Si le projet de loi 109, déposé hier à l'Assemblée nationale, avait été en vigueur, Frank Zampino n'aurait pu passer en quelques semaines de son poste d'élu municipal de Montréal à celui de vice-président de Dessau, firme qui venait de profiter d'un important contrat de la Ville.

En point de presse, hier, le titulaire des Affaires municipales, Laurent Lessard, a été catégorique: «C'est à cela qu'on voudrait barrer la route. Empêcher ce genre de comportement. Le cas de M. Zampino, c'est clair que c'est ce qu'on veut sûrement barrer en première ligne», a lancé sans hésiter M. Lessard.

Le projet de loi sur l'éthique et la déontologie en matière municipale prévoit donc des dispositions sur «l'après-mandat» d'un élu municipal. Qu'il démissionne ou qu'il soit battu, cet élu ne pourra, pendant un an, accepter d'emploi dans une firme qui a eu des contrats importants de l'administration municipale.

M. Lessard a été bien moins catégorique quand La Presse lui a demandé si son collègue Jean D'Amour pouvait être embauché par la firme de génie-conseil BPR après avoir quitté son poste de maire de Rivière-du-Loup.
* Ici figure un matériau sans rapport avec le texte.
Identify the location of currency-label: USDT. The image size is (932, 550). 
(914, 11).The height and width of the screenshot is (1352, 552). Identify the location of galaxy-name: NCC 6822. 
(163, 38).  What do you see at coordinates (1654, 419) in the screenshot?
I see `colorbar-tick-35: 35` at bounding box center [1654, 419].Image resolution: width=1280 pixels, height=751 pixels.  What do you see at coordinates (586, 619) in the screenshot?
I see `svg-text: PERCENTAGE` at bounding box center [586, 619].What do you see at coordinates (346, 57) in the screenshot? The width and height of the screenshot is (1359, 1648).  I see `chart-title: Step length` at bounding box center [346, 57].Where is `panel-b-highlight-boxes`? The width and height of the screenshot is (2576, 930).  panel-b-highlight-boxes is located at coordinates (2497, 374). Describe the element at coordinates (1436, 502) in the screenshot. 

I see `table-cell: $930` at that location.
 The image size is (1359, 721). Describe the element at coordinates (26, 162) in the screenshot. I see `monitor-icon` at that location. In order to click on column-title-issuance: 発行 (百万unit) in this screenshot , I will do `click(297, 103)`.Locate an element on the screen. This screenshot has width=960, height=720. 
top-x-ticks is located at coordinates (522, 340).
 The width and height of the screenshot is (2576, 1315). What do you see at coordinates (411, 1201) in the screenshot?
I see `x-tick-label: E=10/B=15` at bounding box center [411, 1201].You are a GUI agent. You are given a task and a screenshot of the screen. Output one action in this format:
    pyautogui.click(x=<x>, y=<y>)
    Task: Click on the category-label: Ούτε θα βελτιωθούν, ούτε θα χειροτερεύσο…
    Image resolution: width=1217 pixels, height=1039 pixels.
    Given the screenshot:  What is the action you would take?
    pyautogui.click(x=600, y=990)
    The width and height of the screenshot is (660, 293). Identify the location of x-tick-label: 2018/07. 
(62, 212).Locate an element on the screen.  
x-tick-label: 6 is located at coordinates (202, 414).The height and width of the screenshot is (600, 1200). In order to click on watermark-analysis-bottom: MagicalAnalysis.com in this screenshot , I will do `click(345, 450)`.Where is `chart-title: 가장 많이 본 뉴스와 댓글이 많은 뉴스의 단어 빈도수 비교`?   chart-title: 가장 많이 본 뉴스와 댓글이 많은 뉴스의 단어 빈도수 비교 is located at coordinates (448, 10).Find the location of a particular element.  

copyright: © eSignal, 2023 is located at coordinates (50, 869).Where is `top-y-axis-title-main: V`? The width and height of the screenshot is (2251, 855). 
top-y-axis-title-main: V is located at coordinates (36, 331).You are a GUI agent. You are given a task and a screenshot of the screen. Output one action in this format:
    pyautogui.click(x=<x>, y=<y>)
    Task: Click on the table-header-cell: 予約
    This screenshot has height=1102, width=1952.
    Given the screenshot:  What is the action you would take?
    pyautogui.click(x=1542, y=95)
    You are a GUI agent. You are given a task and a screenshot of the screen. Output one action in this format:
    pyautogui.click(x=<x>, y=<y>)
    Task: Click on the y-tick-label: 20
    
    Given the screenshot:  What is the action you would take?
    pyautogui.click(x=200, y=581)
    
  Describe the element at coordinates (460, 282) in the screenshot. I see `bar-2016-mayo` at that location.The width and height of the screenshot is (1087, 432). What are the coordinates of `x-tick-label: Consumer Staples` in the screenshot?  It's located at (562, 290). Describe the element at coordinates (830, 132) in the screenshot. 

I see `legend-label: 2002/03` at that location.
Il a été élu par la suite député de cette circonscription pour le PLQ. Il faut selon lui tenir compte de «l'importance de la transaction». Dans le cas de M. Zampino, le contrat qui avait été accordé à son nouvel employeur par la Ville de Montréal était d'une importance inhabituelle.

M. Zampino, qui a quitté son poste de président du comité exécutif de Montréal en mai 2008, est devenu vice-président de Dessau en janvier 2009. La firme de génie-conseil était un acteur important dans le consortium GéniEAU, qui avait obtenu un contrat de 350 millions pour doter Montréal de compteurs d'eau. Très controversé, le contrat a été suspendu, puis annulé par l'administration Tremblay durant la campagne électorale de l'automne 2009.

Code d'éthique

Le projet de loi 109 demande aux villes de se doter d'un code d'éthique qui contiendra obligatoirement des dispositions établies par Québec. Montréal, comme 140 autres villes, en a déjà un, mais devra le modifier pour ajouter les dispositions obligatoires.

Les citoyens pourront porter plainte au Ministère contre un élu municipal. Il devront toutefois s'appuyer sur des faits, des témoignages sous serment, a prévenu le ministre. Pas question de déclencher des enquêtes sur la foi d'un simple courriel.

Les sanctions pourront aller de la réprimande jusqu'à la suspension pour 180 jours. Si les faits sont suffisamment accablants pour nécessiter la révocation d'un élu, ce sera à la police de s'en charger, a expliqué M. Lessard, ancien maire de Thetford Mines.

La Commission municipale agira à titre de commissaire à l'éthique pour l'ensemble des villes. M. Lessard espère que son projet de loi pourra être adopté dès l'automne après avoir fait l'objet d'une consultation en commission parlementaire.